テレマークで滑る 一休みして皆で記念撮影をしたあと、いよいよ下りです。
雪の状態が悪かったため、しばらくシールを付けたまま下りたあと、やっとお楽しみの滑走となりました。
雪質は重めですが何とか斜面をテレマークターンで滑り降ります。

桂の巨木 途中、大きな桂の木の近くで昼食となりました。皆で持参したスコップで雪面を掘って即席のベンチとテーブルを作り、各自昼食をとります。それにしても大きな木です。おそらく樹齢数百年にもなる木だと思います。今回のルートは登山道が無く、積雪のあるこの時期でなければこの場所に来ることができません。あまり人が入り込めない場所だからこそ、このような巨木が残ったのでしょう。周りを見渡すと他の木の上には熊棚(※)が多数見つかりました。この辺りは広葉樹林帯で、秋になればブナやナラの木などの実がたくさんなり、雪の無い夏場は人気(ルビ=ひとけ)も無く熊達の楽園なのでしょう。これからもこのような楽園を大切にしたいものです。昼食の後は、掘ったところを埋め戻し、一気にスキーで林道まで滑り降りました。

(※)=熊が樹上で食事をする際に小枝を敷き詰めたベッドのようなもの


 さて次は、このところ社会問題となっている「空き家」についてです。街を歩いていて空き家が増えてきていると感じているのは私だけではないでしょう。
総務省の統計(平成25年度)によりますと、全国で空き家の数は820万戸あり、その5年前に比べると63万戸(8.3%)も増加しています。

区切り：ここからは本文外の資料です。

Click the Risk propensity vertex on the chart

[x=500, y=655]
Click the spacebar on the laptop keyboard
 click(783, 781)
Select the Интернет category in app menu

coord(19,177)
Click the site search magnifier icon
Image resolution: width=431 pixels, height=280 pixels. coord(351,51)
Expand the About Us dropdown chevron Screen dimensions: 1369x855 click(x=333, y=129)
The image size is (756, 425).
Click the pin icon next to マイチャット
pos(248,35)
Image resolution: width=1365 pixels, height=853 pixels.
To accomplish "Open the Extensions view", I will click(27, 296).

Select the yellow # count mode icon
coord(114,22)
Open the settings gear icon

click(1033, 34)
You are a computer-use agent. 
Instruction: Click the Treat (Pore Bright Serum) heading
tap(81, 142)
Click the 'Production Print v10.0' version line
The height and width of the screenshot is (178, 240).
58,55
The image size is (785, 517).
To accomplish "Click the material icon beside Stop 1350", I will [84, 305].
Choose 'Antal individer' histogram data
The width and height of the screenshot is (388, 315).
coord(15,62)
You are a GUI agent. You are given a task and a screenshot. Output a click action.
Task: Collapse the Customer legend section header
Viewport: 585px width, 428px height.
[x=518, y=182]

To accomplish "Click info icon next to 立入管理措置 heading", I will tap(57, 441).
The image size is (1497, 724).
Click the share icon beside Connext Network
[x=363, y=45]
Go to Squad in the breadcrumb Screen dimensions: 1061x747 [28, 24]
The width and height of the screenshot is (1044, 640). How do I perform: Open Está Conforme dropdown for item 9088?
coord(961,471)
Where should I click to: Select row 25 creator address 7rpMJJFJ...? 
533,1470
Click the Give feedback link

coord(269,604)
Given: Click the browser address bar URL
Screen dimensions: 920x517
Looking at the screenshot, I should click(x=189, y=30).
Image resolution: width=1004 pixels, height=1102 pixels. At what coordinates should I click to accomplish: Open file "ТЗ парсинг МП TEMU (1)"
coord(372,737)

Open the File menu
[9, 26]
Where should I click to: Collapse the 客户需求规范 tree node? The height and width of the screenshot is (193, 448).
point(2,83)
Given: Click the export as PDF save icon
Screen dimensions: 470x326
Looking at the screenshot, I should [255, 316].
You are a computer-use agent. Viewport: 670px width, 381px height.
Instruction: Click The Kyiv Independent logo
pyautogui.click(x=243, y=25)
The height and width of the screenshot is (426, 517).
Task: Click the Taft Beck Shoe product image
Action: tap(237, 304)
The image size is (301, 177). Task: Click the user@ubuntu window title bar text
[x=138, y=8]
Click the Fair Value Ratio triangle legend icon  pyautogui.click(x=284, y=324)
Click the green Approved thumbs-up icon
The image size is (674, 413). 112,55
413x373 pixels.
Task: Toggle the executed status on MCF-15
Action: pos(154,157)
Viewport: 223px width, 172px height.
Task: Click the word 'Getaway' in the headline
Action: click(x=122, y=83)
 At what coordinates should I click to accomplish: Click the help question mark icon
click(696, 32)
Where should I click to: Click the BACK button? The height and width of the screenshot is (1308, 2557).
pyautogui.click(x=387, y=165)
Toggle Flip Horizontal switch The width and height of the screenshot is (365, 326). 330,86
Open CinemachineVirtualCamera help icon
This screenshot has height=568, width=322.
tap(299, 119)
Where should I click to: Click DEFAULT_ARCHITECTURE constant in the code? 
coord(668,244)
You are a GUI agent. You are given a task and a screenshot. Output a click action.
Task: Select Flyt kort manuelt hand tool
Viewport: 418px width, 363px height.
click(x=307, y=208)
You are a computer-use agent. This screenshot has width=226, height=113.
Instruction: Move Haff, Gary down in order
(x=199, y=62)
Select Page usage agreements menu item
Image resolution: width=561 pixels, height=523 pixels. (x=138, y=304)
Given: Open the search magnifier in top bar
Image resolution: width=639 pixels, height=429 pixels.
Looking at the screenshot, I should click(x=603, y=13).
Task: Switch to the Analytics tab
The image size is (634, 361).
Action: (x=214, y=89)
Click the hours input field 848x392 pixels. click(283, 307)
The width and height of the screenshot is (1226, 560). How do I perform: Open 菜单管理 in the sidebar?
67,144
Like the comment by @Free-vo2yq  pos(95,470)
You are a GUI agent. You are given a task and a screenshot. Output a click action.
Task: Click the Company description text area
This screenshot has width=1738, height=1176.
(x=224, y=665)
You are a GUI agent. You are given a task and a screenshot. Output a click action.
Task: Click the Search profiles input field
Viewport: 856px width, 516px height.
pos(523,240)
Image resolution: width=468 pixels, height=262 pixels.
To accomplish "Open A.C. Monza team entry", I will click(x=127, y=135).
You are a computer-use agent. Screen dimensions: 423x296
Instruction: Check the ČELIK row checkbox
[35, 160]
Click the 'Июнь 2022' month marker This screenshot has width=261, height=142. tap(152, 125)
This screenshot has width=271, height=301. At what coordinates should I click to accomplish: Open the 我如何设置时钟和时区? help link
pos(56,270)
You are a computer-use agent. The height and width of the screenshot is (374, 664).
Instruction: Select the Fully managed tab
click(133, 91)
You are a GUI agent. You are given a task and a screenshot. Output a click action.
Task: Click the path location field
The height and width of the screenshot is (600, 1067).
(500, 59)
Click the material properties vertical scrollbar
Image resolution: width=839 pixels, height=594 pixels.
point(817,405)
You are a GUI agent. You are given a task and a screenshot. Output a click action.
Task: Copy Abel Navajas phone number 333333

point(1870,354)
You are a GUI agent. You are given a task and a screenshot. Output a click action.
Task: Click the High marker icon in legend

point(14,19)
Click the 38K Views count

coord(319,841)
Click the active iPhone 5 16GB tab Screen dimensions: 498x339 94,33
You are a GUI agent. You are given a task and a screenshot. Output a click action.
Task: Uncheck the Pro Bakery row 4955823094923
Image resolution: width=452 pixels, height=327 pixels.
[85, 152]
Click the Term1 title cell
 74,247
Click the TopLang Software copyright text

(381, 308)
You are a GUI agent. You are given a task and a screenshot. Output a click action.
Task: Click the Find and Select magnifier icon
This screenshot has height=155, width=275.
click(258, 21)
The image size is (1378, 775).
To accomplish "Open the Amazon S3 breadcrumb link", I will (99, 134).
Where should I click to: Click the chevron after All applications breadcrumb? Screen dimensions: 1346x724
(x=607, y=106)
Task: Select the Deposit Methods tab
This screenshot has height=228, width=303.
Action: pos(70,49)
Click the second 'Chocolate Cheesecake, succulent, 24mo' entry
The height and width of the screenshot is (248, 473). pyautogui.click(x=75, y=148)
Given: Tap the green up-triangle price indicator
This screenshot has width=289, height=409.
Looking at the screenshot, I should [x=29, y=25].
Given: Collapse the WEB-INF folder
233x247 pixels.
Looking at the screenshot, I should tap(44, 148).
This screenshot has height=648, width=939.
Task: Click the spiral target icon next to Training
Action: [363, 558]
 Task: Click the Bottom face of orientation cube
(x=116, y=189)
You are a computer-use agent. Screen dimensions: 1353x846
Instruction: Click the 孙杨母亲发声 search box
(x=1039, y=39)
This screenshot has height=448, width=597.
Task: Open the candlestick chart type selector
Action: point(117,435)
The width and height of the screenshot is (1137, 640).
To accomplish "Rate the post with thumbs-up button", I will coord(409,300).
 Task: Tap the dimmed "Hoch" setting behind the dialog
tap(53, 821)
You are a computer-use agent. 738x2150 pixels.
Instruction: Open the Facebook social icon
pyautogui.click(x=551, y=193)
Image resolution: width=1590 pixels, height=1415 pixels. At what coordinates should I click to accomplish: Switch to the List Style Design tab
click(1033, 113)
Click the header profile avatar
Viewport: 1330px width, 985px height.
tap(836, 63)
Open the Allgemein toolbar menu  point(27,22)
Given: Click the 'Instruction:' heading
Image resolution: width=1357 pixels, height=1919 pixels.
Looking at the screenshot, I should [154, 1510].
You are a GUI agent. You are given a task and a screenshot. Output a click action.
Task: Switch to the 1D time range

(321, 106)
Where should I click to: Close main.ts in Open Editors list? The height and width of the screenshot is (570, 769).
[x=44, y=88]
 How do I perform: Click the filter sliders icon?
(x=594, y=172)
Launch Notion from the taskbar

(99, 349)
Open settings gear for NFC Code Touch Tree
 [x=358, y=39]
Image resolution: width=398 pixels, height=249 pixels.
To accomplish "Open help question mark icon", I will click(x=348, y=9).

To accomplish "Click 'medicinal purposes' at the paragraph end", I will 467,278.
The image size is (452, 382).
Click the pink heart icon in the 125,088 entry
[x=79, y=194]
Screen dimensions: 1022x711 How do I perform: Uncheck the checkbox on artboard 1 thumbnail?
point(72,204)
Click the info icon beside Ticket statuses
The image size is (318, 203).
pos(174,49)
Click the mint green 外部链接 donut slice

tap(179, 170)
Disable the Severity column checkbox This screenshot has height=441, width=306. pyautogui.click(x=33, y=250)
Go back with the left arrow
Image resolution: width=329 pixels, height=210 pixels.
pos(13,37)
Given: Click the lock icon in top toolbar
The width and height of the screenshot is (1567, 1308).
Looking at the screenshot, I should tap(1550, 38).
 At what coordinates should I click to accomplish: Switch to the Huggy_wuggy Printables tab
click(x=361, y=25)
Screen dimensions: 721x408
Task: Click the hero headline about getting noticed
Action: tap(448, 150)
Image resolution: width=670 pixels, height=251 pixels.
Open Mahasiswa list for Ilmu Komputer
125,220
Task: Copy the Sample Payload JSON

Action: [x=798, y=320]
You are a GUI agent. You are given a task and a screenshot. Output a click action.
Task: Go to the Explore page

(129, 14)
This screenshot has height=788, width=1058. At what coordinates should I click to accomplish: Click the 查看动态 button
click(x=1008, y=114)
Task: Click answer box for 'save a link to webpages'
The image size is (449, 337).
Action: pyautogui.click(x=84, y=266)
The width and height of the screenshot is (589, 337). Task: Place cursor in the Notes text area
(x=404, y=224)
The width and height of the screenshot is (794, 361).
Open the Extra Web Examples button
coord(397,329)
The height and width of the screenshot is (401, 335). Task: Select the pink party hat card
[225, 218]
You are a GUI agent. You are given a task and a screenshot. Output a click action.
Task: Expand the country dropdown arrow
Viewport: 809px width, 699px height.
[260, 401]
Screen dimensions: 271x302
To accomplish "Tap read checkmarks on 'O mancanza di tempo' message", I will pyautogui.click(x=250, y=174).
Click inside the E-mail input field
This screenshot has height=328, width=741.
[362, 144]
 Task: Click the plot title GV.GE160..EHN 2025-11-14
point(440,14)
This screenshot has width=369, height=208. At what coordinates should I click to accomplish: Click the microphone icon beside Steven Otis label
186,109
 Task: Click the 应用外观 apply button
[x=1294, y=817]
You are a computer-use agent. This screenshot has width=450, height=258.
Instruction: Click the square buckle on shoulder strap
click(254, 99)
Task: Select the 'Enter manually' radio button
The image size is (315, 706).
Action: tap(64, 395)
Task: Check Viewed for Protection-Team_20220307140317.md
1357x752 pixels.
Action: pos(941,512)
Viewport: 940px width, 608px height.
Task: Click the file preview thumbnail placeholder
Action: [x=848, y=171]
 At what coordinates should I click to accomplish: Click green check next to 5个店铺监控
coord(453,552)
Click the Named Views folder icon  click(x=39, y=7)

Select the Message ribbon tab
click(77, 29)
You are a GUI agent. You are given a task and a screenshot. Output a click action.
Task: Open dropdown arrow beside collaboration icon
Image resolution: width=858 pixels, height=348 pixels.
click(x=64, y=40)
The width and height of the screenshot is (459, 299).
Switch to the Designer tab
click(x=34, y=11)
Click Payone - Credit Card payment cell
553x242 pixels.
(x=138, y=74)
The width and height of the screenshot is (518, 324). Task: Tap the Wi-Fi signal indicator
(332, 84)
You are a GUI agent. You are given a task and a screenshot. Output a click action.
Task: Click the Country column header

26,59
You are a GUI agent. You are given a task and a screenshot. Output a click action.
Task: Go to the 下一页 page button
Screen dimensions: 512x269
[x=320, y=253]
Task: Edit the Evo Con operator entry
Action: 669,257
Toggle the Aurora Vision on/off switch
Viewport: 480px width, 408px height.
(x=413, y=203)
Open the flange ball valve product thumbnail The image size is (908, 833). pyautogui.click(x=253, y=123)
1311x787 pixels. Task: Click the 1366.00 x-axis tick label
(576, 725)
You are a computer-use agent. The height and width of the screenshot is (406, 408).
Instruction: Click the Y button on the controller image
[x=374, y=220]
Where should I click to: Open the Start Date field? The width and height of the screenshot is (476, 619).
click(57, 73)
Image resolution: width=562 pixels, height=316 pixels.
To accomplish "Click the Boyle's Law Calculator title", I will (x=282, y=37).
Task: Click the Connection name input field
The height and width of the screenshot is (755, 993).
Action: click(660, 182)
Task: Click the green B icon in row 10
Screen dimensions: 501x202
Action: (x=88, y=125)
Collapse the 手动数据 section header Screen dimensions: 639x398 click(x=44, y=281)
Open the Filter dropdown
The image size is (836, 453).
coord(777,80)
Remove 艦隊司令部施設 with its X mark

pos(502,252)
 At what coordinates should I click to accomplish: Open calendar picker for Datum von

空き家率(総住宅数に占める割合)は、平成10年に初めて1割を超えて11・5%となり、25年には13・5%と、空き家の数、空き家率共に過去最高となっています。
空き家が増加している原因は様々ですが、背景には所有者の高齢化があるようです。相続税の申告案件でも、夫婦だけでずっと暮らしてきて、最初にどちらかが亡くなられ、その後もう一方の配偶者も亡くなられると、その自宅を相続した子どもが別に家をお持ちの場合は、空き家になってしまうケースが殆どです。相続後に、親から相続した不動産を他へ売却したり、建物を取り壊して新たにアパートを建てて賃貸したり駐車場にして活用するケースもありますが、親が住んでいた自宅の場合、実家という思い出深い場所でもあり、残された遺品や家具の整理、処分が心理的な面でなかなか手がつけられないまま、放置されているケースが多いようです。
空き家が問題となっているのは、管理者が不在である為、火災や防犯上のトラブルの原因となっているためです。最近では、特殊詐欺の現金の送付先に空き家が不正に利用された事件が明るみに出たばかりです。
そのようなこともあり、国は、昨年5月に「空家等対策の推進に関する特別措置法」という法律を創設して施行しています。それに合わせ、国土交通省では、その適切な運用を図るための「ガイドライン」を発表するなど空き家問題の解決に向け、対策を打ちはじめています。税金の問題を含め、次回はこの問題について少し詳しくお話ししてみたいと思います。